Petunjuk » Dalam teks tentang liputan banjir bandang di Mandailing Natal, berapa jarak perjalanan dari Kota Medan ke lokasi liputan?

Teks Kutipan »
------------------------------------------------
Dalam Kepungan Awan Putih Bukit Barisan
Tak pernah terbayang sebelumnya, awan putih di atas Bukit Barisan, Sumatera, ternyata menakutkan. Kepungan awan itu menghentikan perjalanan helikopter penyalur bantuan korban banjir bandang di Kabupaten Mandailing Natal.
Meliput bencana alam selalu menantang. Segala kemungkinan bisa terjadi sewaktu-waktu. Ada kesulitan dan kemudahan pada situasi apa pun. Satu hal yang mesti disiapkan sejak awal, kesiapan menghadapi semua itu.
Pengalaman wartawan Kompas, Andy Riza Hidayat, waktu itu terjadi saat meliput banjir bandang di sejumlah desa di Kecamatan Muara Batang Gadis, Kabupaten Mandailing Natal, Sumatera Utara (Sumut). Informasi awal yang didapatkan pada Selasa (15/9/2009) pagi, banjir merendam 6 desa, menewaskan 15 warga, dan 25 orang lain dikabarkan hilang. Paling tidak, sekitar 2.200 keluarga terdampak banjir.
Mungkin korban banjir lebih banyak yang belum dilaporkan, proses pertolongan mesti segera dilakukan. Bayangan saya, liputan semacam ini tidak mungkin dengan telepon saja.
Baca juga: Wartawan ”Kemarin Sore” di Tengah Deraan Krisis Ekonomi
Saat itu bulan Ramadhan, menjelang perayaan Idul Fitri 1430 Hijriah. Betapa repotnya orang-orang itu menyelamatkan diri saat mereka hendak menyongsong Lebaran. Kepala Biro Kompas wilayah Sumatera Bagian Utara, ketika itu, Andreas Maryoto, meminta saya ke lokasi. Sejenak saya menarik napas, bagaimana menempuh perjalanan 550 kilometer (km) dari Kota Medan, tempat kami berkantor, dengan cepat.
------------------------------------------------
Cuplikan Data »
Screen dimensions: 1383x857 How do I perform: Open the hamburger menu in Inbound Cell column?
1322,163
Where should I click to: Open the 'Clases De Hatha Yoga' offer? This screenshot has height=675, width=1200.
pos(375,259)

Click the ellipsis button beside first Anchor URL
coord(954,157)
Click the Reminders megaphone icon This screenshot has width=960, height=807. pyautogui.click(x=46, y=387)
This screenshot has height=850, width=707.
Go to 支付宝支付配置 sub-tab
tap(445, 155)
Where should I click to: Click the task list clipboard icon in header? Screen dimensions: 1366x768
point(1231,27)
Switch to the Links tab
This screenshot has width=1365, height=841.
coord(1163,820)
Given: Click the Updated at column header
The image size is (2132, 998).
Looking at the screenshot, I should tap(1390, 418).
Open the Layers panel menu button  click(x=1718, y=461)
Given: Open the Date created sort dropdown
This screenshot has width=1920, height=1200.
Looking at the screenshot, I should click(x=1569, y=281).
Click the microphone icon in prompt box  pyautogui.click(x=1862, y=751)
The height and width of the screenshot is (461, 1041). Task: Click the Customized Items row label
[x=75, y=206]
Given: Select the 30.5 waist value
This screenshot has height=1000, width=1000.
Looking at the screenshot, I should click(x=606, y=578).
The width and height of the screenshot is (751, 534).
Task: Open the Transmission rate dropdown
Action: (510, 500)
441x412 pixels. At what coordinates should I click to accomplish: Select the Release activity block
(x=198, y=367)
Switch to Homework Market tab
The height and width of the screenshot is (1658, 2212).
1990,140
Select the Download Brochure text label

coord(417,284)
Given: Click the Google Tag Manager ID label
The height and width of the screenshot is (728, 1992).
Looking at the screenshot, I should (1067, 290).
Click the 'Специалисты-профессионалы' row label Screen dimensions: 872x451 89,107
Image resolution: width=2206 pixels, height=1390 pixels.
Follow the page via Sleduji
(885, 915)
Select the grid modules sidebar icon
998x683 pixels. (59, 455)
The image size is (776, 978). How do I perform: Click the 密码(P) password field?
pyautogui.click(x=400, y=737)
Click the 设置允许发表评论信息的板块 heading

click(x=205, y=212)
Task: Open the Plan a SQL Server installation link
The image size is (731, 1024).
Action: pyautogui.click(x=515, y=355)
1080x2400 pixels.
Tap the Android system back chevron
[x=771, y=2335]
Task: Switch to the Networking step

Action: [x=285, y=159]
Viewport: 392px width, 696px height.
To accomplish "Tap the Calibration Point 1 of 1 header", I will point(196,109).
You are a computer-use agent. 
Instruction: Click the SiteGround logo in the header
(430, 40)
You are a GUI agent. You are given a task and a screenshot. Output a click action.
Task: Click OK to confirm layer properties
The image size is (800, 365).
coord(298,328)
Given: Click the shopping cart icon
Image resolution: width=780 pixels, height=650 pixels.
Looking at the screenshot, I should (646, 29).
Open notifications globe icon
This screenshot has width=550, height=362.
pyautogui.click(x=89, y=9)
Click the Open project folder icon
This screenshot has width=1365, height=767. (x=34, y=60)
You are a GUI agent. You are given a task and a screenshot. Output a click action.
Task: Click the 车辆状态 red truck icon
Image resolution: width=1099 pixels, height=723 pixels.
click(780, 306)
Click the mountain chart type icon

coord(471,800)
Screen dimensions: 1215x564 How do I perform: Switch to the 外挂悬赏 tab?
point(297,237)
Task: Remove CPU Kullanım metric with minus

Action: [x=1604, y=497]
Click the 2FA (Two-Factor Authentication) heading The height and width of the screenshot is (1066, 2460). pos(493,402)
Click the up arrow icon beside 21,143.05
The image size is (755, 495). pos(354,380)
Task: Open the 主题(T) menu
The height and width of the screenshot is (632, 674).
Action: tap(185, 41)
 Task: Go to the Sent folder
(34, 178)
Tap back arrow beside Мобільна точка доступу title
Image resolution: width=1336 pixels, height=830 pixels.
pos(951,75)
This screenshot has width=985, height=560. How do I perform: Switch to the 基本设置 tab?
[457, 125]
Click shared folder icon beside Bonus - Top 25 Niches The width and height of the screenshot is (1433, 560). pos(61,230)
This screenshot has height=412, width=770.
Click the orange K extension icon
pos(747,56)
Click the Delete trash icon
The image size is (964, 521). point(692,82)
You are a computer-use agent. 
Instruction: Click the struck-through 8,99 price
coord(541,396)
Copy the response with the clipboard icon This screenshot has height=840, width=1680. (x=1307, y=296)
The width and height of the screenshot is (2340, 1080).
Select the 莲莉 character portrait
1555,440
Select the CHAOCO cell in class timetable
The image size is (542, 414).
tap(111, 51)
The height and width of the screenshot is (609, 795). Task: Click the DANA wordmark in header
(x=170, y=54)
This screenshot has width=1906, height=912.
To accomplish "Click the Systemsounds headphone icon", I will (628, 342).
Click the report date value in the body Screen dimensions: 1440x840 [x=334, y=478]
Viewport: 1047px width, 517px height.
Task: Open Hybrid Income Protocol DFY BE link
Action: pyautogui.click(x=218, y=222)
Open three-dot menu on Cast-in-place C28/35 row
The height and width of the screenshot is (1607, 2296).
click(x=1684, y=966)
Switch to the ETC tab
------------------------------------------------
Jawaban » 550 kilometer.